**** Data supplied ****
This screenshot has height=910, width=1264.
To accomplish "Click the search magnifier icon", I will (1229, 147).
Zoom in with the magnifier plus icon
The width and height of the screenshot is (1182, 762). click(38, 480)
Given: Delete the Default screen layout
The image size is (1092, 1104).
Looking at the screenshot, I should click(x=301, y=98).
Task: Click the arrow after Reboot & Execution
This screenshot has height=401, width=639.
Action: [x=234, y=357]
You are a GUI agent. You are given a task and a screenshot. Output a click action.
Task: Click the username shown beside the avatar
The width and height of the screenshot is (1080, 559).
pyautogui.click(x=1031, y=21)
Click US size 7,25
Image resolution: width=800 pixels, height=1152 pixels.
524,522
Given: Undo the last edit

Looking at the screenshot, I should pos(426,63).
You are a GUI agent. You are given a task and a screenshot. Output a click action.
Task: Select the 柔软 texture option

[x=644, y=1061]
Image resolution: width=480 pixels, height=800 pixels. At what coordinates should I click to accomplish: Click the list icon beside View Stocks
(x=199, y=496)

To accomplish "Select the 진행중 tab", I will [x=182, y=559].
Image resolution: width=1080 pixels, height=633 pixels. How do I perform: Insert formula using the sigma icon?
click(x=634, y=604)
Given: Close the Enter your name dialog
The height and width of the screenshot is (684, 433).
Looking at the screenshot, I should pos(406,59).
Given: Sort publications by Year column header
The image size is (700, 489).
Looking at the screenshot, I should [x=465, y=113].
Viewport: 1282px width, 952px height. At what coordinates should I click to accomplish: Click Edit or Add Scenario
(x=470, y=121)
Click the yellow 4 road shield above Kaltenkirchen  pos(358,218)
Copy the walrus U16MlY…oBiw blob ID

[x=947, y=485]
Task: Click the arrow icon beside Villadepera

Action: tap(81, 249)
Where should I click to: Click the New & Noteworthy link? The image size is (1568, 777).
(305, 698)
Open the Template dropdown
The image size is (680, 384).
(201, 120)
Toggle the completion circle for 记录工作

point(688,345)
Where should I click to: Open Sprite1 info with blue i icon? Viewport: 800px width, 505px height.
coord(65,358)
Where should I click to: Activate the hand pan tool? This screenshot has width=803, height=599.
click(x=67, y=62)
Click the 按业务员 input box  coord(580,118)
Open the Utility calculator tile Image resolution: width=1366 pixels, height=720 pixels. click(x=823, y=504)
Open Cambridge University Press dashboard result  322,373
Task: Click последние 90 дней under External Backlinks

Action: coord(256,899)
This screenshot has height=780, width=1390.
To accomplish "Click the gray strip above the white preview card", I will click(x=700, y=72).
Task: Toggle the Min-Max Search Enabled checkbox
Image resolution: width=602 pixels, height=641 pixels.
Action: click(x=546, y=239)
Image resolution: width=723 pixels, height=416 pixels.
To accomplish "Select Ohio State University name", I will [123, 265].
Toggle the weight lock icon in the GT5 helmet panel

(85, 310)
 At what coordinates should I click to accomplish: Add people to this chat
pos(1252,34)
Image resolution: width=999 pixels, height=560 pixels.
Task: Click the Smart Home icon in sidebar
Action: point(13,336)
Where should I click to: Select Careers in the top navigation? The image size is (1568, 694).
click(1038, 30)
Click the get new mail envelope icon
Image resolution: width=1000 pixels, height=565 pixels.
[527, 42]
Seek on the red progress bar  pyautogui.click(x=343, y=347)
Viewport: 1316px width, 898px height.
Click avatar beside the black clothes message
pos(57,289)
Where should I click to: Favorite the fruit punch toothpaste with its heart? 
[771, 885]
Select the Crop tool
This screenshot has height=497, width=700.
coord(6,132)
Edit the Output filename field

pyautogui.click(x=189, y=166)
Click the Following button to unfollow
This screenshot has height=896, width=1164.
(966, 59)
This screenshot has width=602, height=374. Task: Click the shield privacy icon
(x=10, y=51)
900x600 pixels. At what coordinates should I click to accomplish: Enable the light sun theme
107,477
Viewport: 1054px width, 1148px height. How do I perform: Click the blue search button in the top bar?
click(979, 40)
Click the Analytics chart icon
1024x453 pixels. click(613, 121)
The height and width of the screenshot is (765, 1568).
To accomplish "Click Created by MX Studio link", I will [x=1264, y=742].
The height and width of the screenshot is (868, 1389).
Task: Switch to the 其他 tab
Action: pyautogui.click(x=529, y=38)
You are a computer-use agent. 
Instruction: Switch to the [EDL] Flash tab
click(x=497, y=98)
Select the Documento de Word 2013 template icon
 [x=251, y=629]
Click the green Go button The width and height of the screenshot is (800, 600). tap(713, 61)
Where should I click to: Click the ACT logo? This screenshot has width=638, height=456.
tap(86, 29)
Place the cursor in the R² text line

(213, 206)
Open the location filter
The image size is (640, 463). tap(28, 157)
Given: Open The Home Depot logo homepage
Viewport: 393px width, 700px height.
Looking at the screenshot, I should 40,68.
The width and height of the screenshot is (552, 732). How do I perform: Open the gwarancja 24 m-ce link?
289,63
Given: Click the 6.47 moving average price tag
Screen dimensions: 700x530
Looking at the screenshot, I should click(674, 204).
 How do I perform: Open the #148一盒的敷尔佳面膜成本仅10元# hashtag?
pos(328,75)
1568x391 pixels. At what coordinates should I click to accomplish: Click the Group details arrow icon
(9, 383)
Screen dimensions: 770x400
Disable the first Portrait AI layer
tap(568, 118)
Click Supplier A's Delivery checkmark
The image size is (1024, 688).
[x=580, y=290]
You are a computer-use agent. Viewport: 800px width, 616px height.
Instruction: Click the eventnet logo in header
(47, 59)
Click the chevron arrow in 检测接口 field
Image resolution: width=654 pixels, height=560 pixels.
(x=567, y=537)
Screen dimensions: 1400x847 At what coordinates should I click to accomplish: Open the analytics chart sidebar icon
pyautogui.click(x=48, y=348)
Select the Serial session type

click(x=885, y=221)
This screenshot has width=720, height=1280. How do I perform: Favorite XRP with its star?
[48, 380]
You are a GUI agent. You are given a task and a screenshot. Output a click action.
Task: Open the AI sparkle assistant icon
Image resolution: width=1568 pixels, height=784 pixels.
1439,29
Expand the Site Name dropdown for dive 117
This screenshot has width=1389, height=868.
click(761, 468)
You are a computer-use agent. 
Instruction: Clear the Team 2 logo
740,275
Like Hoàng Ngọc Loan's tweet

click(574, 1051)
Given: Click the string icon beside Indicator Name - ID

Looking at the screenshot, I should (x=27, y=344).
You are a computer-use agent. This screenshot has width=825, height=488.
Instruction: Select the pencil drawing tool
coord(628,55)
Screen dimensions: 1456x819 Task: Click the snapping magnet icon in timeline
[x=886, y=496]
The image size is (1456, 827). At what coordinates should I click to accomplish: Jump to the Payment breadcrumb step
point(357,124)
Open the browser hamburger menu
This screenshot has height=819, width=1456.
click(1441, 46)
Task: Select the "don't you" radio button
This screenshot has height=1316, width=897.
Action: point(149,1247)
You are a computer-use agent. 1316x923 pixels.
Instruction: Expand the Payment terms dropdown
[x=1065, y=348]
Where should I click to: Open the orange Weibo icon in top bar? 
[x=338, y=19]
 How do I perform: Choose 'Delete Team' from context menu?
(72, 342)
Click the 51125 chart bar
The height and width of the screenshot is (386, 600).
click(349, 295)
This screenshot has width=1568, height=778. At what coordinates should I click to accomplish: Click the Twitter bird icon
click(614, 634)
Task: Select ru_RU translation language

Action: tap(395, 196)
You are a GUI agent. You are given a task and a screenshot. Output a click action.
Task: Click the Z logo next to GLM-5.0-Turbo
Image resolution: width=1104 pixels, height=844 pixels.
****
• Exercise: Every record above is to be written out exactly.

• Response:
This screenshot has height=910, width=1264.
To accomplish "Click the search magnifier icon", I will (1229, 147).
Zoom in with the magnifier plus icon
The width and height of the screenshot is (1182, 762). click(38, 480)
Given: Delete the Default screen layout
The image size is (1092, 1104).
Looking at the screenshot, I should click(x=301, y=98).
Task: Click the arrow after Reboot & Execution
This screenshot has height=401, width=639.
Action: [x=234, y=357]
You are a GUI agent. You are given a task and a screenshot. Output a click action.
Task: Click the username shown beside the avatar
The width and height of the screenshot is (1080, 559).
pyautogui.click(x=1031, y=21)
Click US size 7,25
Image resolution: width=800 pixels, height=1152 pixels.
524,522
Given: Undo the last edit

Looking at the screenshot, I should pos(426,63).
You are a GUI agent. You are given a task and a screenshot. Output a click action.
Task: Select the 柔软 texture option

[x=644, y=1061]
Image resolution: width=480 pixels, height=800 pixels. At what coordinates should I click to accomplish: Click the list icon beside View Stocks
(x=199, y=496)

To accomplish "Select the 진행중 tab", I will [x=182, y=559].
Image resolution: width=1080 pixels, height=633 pixels. How do I perform: Insert formula using the sigma icon?
click(x=634, y=604)
Given: Close the Enter your name dialog
The height and width of the screenshot is (684, 433).
Looking at the screenshot, I should pos(406,59).
Given: Sort publications by Year column header
The image size is (700, 489).
Looking at the screenshot, I should [x=465, y=113].
Viewport: 1282px width, 952px height. At what coordinates should I click to accomplish: Click Edit or Add Scenario
(x=470, y=121)
Click the yellow 4 road shield above Kaltenkirchen  pos(358,218)
Copy the walrus U16MlY…oBiw blob ID

[x=947, y=485]
Task: Click the arrow icon beside Villadepera

Action: tap(81, 249)
Where should I click to: Click the New & Noteworthy link? The image size is (1568, 777).
(305, 698)
Open the Template dropdown
The image size is (680, 384).
(201, 120)
Toggle the completion circle for 记录工作

point(688,345)
Where should I click to: Open Sprite1 info with blue i icon? Viewport: 800px width, 505px height.
coord(65,358)
Where should I click to: Activate the hand pan tool? This screenshot has width=803, height=599.
click(x=67, y=62)
Click the 按业务员 input box  coord(580,118)
Open the Utility calculator tile Image resolution: width=1366 pixels, height=720 pixels. click(x=823, y=504)
Open Cambridge University Press dashboard result  322,373
Task: Click последние 90 дней under External Backlinks

Action: coord(256,899)
This screenshot has height=780, width=1390.
To accomplish "Click the gray strip above the white preview card", I will click(x=700, y=72).
Task: Toggle the Min-Max Search Enabled checkbox
Image resolution: width=602 pixels, height=641 pixels.
Action: click(x=546, y=239)
Image resolution: width=723 pixels, height=416 pixels.
To accomplish "Select Ohio State University name", I will [123, 265].
Toggle the weight lock icon in the GT5 helmet panel

(85, 310)
 At what coordinates should I click to accomplish: Add people to this chat
pos(1252,34)
Image resolution: width=999 pixels, height=560 pixels.
Task: Click the Smart Home icon in sidebar
Action: point(13,336)
Where should I click to: Select Careers in the top navigation? The image size is (1568, 694).
click(1038, 30)
Click the get new mail envelope icon
Image resolution: width=1000 pixels, height=565 pixels.
[527, 42]
Seek on the red progress bar  pyautogui.click(x=343, y=347)
Viewport: 1316px width, 898px height.
Click avatar beside the black clothes message
pos(57,289)
Where should I click to: Favorite the fruit punch toothpaste with its heart? 
[771, 885]
Select the Crop tool
This screenshot has height=497, width=700.
coord(6,132)
Edit the Output filename field

pyautogui.click(x=189, y=166)
Click the Following button to unfollow
This screenshot has height=896, width=1164.
(966, 59)
This screenshot has width=602, height=374. Task: Click the shield privacy icon
(x=10, y=51)
900x600 pixels. At what coordinates should I click to accomplish: Enable the light sun theme
107,477
Viewport: 1054px width, 1148px height. How do I perform: Click the blue search button in the top bar?
click(979, 40)
Click the Analytics chart icon
1024x453 pixels. click(613, 121)
The height and width of the screenshot is (765, 1568).
To accomplish "Click Created by MX Studio link", I will [x=1264, y=742].
The height and width of the screenshot is (868, 1389).
Task: Switch to the 其他 tab
Action: pyautogui.click(x=529, y=38)
You are a computer-use agent. 
Instruction: Switch to the [EDL] Flash tab
click(x=497, y=98)
Select the Documento de Word 2013 template icon
 [x=251, y=629]
Click the green Go button The width and height of the screenshot is (800, 600). tap(713, 61)
Where should I click to: Click the ACT logo? This screenshot has width=638, height=456.
tap(86, 29)
Place the cursor in the R² text line

(213, 206)
Open the location filter
The image size is (640, 463). tap(28, 157)
Given: Open The Home Depot logo homepage
Viewport: 393px width, 700px height.
Looking at the screenshot, I should 40,68.
The width and height of the screenshot is (552, 732). How do I perform: Open the gwarancja 24 m-ce link?
289,63
Given: Click the 6.47 moving average price tag
Screen dimensions: 700x530
Looking at the screenshot, I should click(674, 204).
 How do I perform: Open the #148一盒的敷尔佳面膜成本仅10元# hashtag?
pos(328,75)
1568x391 pixels. At what coordinates should I click to accomplish: Click the Group details arrow icon
(9, 383)
Screen dimensions: 770x400
Disable the first Portrait AI layer
tap(568, 118)
Click Supplier A's Delivery checkmark
The image size is (1024, 688).
[x=580, y=290]
You are a computer-use agent. Viewport: 800px width, 616px height.
Instruction: Click the eventnet logo in header
(47, 59)
Click the chevron arrow in 检测接口 field
Image resolution: width=654 pixels, height=560 pixels.
(x=567, y=537)
Screen dimensions: 1400x847 At what coordinates should I click to accomplish: Open the analytics chart sidebar icon
pyautogui.click(x=48, y=348)
Select the Serial session type

click(x=885, y=221)
This screenshot has width=720, height=1280. How do I perform: Favorite XRP with its star?
[48, 380]
You are a GUI agent. You are given a task and a screenshot. Output a click action.
Task: Open the AI sparkle assistant icon
Image resolution: width=1568 pixels, height=784 pixels.
1439,29
Expand the Site Name dropdown for dive 117
This screenshot has width=1389, height=868.
click(761, 468)
You are a computer-use agent. 
Instruction: Clear the Team 2 logo
740,275
Like Hoàng Ngọc Loan's tweet

click(574, 1051)
Given: Click the string icon beside Indicator Name - ID

Looking at the screenshot, I should (x=27, y=344).
You are a computer-use agent. This screenshot has width=825, height=488.
Instruction: Select the pencil drawing tool
coord(628,55)
Screen dimensions: 1456x819 Task: Click the snapping magnet icon in timeline
[x=886, y=496]
The image size is (1456, 827). At what coordinates should I click to accomplish: Jump to the Payment breadcrumb step
point(357,124)
Open the browser hamburger menu
This screenshot has height=819, width=1456.
click(1441, 46)
Task: Select the "don't you" radio button
This screenshot has height=1316, width=897.
Action: point(149,1247)
You are a computer-use agent. 1316x923 pixels.
Instruction: Expand the Payment terms dropdown
[x=1065, y=348]
Where should I click to: Open the orange Weibo icon in top bar? 
[x=338, y=19]
 How do I perform: Choose 'Delete Team' from context menu?
(72, 342)
Click the 51125 chart bar
The height and width of the screenshot is (386, 600).
click(349, 295)
This screenshot has width=1568, height=778. At what coordinates should I click to accomplish: Click the Twitter bird icon
click(614, 634)
Task: Select ru_RU translation language

Action: tap(395, 196)
You are a GUI agent. You are given a task and a screenshot. Output a click action.
Task: Click the Z logo next to GLM-5.0-Turbo
Image resolution: width=1104 pixels, height=844 pixels.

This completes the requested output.